We now set our sights to the general election in November. I remain confident that we are well positioned for success, but know that it will take a tremendous amount of resources, hard work, and determination. We’ll take the next few weeks to rest and will soon map out our strategy for the general election.

Emily and I are off to sunny California for some much needed R&R. Thanks again to everyone that cast their votes for me. I’m extremely grateful for the support!

Onward and upward


P.S. If you were generous enough to host a yard sign, please store that baby until Labor Day weekend! If you don’t have room, feel free to drop it by our house any time and we’ll get it back to you in September. Or if you’d prefer we come pick it up, shoot me an email at and we’ll make arrangements to do so.

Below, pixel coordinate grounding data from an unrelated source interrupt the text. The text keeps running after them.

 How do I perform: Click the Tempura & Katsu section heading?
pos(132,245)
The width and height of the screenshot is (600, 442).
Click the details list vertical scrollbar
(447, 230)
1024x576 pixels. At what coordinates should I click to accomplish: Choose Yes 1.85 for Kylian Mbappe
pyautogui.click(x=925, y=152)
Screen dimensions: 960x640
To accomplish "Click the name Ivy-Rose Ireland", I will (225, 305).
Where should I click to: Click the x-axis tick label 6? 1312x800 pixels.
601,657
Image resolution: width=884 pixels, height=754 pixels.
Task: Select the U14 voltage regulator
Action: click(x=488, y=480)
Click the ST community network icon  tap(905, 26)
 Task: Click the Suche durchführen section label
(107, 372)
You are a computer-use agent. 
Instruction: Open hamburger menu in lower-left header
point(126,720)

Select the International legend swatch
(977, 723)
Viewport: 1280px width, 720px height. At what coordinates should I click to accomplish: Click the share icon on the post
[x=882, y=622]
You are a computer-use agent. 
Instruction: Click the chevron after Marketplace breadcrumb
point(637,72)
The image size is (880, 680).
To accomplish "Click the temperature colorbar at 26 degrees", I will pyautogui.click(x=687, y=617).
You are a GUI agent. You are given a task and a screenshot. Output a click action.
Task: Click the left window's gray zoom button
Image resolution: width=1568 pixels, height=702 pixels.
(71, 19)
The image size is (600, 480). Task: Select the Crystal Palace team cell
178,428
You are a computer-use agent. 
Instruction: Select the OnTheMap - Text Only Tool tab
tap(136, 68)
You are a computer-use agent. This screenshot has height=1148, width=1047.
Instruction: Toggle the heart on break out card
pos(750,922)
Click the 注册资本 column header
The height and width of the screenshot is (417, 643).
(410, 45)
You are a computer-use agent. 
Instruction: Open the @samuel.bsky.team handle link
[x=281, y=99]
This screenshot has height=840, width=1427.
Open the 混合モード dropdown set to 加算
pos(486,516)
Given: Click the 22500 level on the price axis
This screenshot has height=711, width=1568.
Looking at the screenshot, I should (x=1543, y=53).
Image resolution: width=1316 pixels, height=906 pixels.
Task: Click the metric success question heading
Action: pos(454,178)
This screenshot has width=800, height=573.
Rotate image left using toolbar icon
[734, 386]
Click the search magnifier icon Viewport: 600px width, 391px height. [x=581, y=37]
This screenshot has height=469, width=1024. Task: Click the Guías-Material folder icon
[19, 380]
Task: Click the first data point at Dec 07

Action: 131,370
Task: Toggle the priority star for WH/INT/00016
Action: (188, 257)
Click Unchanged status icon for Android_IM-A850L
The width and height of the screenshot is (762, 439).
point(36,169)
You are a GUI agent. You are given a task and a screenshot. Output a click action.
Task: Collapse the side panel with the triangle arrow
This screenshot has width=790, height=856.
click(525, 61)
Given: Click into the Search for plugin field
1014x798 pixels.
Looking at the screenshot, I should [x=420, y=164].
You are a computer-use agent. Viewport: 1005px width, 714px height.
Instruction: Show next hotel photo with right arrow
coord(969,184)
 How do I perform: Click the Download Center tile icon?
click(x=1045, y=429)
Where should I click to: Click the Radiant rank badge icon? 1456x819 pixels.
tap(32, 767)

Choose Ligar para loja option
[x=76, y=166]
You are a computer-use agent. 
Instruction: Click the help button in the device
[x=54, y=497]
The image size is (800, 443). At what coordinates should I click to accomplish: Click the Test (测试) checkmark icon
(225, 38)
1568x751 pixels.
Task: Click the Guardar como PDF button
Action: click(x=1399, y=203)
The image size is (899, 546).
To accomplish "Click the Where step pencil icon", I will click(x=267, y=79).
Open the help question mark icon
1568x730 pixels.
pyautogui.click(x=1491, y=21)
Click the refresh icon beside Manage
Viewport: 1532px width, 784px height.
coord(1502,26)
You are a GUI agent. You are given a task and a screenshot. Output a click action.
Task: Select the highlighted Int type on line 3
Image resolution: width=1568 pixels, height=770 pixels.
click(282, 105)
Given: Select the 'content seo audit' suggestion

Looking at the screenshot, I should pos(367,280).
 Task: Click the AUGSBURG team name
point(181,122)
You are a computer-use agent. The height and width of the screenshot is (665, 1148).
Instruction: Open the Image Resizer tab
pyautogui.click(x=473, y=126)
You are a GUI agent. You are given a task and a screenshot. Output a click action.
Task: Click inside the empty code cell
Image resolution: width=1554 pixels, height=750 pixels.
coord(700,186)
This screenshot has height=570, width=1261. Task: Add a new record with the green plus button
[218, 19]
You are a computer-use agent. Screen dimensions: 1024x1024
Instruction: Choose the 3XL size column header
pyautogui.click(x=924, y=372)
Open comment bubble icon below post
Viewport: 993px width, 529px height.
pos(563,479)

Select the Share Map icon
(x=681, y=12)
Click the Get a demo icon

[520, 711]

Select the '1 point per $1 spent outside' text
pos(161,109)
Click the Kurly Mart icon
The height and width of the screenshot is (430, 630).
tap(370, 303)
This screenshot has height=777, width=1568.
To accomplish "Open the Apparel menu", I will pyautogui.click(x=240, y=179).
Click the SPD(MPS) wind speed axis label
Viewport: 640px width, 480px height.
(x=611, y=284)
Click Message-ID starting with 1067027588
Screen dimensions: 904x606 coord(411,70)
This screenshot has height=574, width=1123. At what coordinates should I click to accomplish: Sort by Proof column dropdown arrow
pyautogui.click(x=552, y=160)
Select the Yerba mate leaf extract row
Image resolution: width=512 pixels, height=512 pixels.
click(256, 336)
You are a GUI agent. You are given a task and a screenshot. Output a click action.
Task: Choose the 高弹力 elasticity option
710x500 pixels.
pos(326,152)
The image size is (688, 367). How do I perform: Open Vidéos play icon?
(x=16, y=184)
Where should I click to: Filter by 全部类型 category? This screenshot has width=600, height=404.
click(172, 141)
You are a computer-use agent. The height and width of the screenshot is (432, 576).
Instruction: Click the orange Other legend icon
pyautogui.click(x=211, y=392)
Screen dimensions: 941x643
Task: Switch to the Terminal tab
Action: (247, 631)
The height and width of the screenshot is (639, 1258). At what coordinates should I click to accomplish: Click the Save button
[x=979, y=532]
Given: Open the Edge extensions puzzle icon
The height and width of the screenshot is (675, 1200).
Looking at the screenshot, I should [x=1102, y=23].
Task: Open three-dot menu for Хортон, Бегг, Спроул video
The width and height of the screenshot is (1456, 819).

It's Time to Vote Moody for OPPD

Election day is tomorrow! It's time to exercise that most important responsibility of being in a democratic society. People often say, "whatever you do, just be sure to vote". I have higher expectations for our democracy. It's not enough to "just vote". We should be going into the booth educated on the issues and making informed decisions.

Above and beyond actually talking to the candidates (call me anytime!), there are a few good ways to learn more about them. The League of Women Voters is a great resource. Specific to the OPPD race is the LWV candidate forum, which was televised in early March. You can watch it here, both the entire 60-minute version, or broken up video snippets based on each question. 

Once you're up to speed on the issues, here's a bit more information about where and when you can vote on Tuesday. 

  • Click here to find your polling location
  • Click here to take a look at what's going to be on your ballot 
  • Polls are open 8am - 8pm

Please vote Craig Moody for OPPD! I greatly appreciate your support.

And don't forget about our party Monday night at Scriptown Brewing Company from 5 - 7pm. Hope to see you there! 

[Video] League of Women Voters 'Go Vote, Omaha!' OPPD Candidate Forum

The League of Women Voters of Greater Omaha does exceptional work to educate voters. Their Voters' Guide has been mentioned by many voters as an important source for information. The League also boasts a locally produced television program called Go Vote Omaha!

It's a live, call-in show wherein candidates are offered an opportunity to make an opening statement and then take turns responding to questions. My competitors and I convened on April 4 to discuss clean energy, public power, climate change, and electricity rates. 

My quick take on how things went: I feel confident that I demonstrated why I’m the strongest candidate in the race. My understanding of and experience in the energy industry is far deeper than any other candidate, and I had a chance to clearly articulate my priorities (clean and affordable energy, transparency, future thinking).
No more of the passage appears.